## Activity:
Check every line of the data below for "tweet". Copy each one that has it.

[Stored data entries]
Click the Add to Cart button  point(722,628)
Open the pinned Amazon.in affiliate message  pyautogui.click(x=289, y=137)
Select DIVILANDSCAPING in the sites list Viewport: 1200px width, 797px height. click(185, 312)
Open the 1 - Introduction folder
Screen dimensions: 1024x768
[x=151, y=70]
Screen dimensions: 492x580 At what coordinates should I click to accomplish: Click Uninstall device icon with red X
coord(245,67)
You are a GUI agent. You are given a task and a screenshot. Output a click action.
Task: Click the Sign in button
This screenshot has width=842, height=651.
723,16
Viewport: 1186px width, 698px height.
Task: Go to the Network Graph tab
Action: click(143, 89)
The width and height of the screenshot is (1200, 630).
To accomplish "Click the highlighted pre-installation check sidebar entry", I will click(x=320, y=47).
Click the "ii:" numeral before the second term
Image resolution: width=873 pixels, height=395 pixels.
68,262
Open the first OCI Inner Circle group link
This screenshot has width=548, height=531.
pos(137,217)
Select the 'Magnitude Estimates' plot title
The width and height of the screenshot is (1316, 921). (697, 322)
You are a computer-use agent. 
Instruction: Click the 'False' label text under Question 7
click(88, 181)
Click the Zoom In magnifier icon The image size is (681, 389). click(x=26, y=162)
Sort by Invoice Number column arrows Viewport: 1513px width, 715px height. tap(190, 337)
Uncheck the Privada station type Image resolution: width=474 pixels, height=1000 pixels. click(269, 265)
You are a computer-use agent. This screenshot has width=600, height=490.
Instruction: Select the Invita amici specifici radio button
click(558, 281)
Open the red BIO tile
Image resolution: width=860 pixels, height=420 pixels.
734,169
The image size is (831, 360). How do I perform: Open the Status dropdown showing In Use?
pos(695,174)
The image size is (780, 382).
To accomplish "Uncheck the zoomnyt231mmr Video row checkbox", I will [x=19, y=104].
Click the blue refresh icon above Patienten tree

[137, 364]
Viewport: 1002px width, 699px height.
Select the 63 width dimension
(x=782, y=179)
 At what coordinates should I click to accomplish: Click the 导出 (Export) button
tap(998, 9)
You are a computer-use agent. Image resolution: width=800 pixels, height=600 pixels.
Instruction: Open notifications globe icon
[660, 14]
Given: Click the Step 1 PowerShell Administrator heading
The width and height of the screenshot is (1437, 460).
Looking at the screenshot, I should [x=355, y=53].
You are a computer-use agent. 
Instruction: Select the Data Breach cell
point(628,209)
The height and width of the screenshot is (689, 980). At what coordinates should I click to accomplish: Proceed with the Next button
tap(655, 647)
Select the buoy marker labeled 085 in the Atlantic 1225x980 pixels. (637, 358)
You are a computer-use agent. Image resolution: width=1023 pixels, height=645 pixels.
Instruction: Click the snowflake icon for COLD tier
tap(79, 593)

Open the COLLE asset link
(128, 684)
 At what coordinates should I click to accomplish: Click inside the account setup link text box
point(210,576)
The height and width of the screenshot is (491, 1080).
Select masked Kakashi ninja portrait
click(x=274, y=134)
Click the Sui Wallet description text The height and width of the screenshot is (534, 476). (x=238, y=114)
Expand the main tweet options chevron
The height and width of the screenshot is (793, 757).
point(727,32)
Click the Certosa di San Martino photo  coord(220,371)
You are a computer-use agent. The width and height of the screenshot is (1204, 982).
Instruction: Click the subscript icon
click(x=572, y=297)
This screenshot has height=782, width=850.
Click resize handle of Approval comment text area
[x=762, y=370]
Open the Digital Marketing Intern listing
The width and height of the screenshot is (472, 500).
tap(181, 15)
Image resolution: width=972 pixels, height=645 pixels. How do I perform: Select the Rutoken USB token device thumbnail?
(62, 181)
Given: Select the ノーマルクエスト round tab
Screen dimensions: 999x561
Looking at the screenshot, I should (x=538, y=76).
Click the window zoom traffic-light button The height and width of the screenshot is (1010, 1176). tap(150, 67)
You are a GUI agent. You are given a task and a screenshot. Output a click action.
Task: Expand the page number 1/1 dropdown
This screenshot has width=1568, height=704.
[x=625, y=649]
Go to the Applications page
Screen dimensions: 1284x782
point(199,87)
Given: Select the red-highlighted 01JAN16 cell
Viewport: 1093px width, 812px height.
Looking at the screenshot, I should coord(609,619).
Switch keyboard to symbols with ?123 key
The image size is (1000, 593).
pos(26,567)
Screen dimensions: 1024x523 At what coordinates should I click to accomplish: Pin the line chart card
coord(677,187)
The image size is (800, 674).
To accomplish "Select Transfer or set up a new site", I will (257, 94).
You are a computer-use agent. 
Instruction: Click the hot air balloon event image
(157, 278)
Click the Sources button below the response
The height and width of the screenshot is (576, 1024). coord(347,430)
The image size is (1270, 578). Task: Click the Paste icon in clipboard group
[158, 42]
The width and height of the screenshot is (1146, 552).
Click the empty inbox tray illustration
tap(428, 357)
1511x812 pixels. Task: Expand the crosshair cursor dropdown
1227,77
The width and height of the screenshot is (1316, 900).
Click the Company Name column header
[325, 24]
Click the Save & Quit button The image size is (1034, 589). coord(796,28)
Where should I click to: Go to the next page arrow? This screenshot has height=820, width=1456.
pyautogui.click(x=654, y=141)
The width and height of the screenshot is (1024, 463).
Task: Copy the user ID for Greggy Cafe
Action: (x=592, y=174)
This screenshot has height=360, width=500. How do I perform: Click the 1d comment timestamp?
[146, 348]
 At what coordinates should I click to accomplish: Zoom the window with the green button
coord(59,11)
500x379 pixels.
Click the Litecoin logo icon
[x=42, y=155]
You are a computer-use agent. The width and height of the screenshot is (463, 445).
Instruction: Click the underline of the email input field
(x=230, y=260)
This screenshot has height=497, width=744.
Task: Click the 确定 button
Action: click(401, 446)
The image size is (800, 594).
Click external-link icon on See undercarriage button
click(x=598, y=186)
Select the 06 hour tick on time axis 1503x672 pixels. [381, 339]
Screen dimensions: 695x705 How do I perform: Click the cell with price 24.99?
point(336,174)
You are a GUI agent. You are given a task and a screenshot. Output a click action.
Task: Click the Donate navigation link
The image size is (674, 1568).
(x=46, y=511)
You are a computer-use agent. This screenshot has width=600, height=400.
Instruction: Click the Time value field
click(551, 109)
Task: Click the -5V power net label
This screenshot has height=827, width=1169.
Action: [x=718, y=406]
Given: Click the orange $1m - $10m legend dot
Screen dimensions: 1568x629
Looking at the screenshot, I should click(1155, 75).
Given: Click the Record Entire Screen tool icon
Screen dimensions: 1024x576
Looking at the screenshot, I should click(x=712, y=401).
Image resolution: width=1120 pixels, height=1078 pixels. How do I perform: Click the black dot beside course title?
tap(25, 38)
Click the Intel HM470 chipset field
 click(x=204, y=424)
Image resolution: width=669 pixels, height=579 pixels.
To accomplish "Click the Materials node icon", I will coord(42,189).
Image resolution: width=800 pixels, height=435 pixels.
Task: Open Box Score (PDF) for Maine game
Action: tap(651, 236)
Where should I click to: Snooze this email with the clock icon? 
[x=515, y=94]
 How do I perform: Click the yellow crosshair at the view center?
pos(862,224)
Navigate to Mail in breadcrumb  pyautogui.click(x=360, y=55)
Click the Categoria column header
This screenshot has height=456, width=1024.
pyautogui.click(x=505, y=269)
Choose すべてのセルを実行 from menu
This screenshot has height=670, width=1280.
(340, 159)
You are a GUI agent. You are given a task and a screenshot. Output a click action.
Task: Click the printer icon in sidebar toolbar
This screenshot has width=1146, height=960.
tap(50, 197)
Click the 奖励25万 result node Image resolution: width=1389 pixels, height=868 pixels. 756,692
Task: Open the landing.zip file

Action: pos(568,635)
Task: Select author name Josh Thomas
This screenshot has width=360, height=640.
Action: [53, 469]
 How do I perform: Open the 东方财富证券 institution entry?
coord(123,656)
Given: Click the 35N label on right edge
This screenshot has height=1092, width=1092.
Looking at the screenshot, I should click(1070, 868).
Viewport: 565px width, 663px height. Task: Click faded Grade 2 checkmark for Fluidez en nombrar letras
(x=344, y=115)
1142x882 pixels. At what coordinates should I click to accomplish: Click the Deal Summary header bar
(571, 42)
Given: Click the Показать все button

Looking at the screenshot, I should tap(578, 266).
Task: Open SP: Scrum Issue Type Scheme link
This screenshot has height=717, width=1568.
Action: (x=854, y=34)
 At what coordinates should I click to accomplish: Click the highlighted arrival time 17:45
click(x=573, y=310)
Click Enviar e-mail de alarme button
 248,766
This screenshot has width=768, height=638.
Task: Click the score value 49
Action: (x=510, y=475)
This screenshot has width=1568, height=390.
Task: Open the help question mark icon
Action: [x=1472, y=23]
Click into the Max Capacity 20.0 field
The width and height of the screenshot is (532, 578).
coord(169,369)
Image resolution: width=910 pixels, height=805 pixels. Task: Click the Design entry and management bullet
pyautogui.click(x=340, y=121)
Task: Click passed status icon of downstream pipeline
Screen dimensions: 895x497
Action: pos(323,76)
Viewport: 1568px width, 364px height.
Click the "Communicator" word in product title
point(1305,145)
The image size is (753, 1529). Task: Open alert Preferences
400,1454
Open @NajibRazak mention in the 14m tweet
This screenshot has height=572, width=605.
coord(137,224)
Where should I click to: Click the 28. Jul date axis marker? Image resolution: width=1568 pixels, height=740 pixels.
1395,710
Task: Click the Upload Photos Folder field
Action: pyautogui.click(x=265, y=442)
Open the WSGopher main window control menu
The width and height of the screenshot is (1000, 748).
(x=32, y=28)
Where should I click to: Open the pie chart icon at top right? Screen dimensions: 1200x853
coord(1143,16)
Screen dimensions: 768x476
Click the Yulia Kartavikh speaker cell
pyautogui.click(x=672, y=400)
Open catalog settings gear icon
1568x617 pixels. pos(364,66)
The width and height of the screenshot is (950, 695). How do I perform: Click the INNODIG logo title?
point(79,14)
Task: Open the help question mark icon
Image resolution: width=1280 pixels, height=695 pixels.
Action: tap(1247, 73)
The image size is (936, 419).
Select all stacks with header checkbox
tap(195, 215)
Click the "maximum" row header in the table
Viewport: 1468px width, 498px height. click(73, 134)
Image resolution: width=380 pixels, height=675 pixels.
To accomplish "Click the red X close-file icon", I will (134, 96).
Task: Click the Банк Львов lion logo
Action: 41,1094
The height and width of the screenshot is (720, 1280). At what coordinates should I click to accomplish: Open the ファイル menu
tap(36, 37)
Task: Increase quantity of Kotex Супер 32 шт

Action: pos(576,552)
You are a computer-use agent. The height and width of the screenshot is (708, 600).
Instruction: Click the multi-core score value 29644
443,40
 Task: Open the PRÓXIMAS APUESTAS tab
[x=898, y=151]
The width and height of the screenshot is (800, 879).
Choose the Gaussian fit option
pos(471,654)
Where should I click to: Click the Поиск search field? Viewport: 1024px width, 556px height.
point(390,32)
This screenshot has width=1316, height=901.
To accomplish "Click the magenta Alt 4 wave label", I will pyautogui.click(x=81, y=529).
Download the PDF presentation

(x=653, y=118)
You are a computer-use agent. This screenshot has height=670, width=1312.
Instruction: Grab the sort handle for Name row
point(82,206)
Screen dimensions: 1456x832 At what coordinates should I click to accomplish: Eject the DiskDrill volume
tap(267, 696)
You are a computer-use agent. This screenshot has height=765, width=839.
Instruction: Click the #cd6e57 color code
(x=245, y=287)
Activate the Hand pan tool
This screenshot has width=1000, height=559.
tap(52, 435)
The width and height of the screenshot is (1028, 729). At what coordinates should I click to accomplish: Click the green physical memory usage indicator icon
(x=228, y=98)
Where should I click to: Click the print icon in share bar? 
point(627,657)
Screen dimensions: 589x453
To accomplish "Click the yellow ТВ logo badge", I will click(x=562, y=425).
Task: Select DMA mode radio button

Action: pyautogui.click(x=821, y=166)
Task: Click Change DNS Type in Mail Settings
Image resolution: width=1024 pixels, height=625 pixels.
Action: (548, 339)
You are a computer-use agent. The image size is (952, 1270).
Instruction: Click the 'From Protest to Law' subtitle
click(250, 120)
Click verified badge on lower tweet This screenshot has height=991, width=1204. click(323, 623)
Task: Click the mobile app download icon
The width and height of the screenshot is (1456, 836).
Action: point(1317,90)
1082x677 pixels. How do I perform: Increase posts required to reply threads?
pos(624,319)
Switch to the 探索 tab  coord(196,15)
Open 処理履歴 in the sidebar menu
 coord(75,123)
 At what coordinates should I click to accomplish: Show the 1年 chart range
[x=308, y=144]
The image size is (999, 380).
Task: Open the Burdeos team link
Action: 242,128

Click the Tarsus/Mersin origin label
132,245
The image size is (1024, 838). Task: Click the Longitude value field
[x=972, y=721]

## Task response:
Expand the main tweet options chevron
Open @NajibRazak mention in the 14m tweet
Click verified badge on lower tweet This screenshot has height=991, width=1204. click(323, 623)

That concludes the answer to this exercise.